The 52 border is only in Oregon (British Columbia) the prairies are still all British. Canada (Quebec) and Acadia (New Bruinswick+Nova Scotia) have already been made separate dominions after the Oregon war. "Canada" (probably called something else ITTL) will likely only consist of OTL's Ontario, prairie provinces, ALberta, and the Northwest. Although the mormon presence in Mantitoba (and its higher population due to this) is a wild card on how things will turn out.
 
Belgium loses more and more French/Walloon provinces. Without Luxemburg, Liege and Namur provinces, they only have Hainaut and (southern) Brabant as French speaking provinces. After a war with France, that probably leads some interesting situations with the Flemish population.
 
Great update but Baden must be rectified!

eventually

I think Baden is a set up to have a Franko wank bite a German wank at some point.
Yep, it's set up so France and Germany have some diplomatic issues in the future.

This is probably overtaken by events aleady, but... It also has other impacts.
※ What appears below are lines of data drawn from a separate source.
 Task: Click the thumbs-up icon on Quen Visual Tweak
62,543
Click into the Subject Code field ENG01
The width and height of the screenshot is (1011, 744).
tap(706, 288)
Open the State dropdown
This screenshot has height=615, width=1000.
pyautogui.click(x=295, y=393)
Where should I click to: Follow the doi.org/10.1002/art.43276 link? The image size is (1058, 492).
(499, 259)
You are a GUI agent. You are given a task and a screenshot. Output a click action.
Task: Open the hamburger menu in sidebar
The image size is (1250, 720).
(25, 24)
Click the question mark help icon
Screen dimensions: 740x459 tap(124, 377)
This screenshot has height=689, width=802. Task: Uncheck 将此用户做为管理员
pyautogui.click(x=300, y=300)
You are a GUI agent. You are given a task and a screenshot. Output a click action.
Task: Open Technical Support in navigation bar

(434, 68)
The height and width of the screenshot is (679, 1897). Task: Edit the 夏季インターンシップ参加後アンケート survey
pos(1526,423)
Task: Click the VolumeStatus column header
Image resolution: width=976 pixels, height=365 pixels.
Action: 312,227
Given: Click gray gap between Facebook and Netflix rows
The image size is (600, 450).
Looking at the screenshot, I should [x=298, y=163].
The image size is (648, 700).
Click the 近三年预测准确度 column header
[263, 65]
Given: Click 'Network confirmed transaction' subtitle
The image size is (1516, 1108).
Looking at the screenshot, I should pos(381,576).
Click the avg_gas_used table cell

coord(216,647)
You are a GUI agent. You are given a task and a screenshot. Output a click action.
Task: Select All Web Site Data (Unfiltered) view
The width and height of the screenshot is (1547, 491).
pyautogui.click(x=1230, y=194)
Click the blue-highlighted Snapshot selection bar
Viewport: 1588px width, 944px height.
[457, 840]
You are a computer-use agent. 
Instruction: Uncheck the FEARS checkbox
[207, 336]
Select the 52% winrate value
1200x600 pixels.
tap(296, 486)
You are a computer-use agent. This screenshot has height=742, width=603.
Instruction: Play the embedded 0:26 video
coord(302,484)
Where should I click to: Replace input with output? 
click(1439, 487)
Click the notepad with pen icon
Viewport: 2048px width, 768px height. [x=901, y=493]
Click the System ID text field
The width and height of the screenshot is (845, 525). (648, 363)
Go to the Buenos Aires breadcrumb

The railway, presuming BC still demands it & it's still built, will be built on the (original) more northerly route, which was easier, so it will be completed somewhat faster. It also means Saskatoon will be the major trade hub for the Prairies:cool::cool::cool: & second in size only to Edmonton.:cool::cool: (Depending on where the borders are, Battleford is likely to end up capital of Saskatchewan. And yes, in case you haven't already guessed, I live in Saskatoon.:p)
Aha! Thanks for reminding me, I'd been thinking about how western Canada would develop but forgot about it after a while. Doing a little searching, it looks like Fort Simpson will become the major Pacific port in British North America instead of OTL Vancouver, which could mean that the railway generally starts sloping north after Winnipeg and goes by Saskatoon. ;) I'm thinking that the railroad would partially follow the York Factory Express, probably from Fort Assiboine eastward to around where Saskatoon is. Taking a quick look at an elevation map, the best way for the railroad west of the Rockies would probably be going from Fort Simpson up the Nass and Babine valleys then over to along the Fraser and over the Rockies to where Jasper is. Does that sound reasonable, from a Canadian's perspective? Mostly some quick brainstorming here.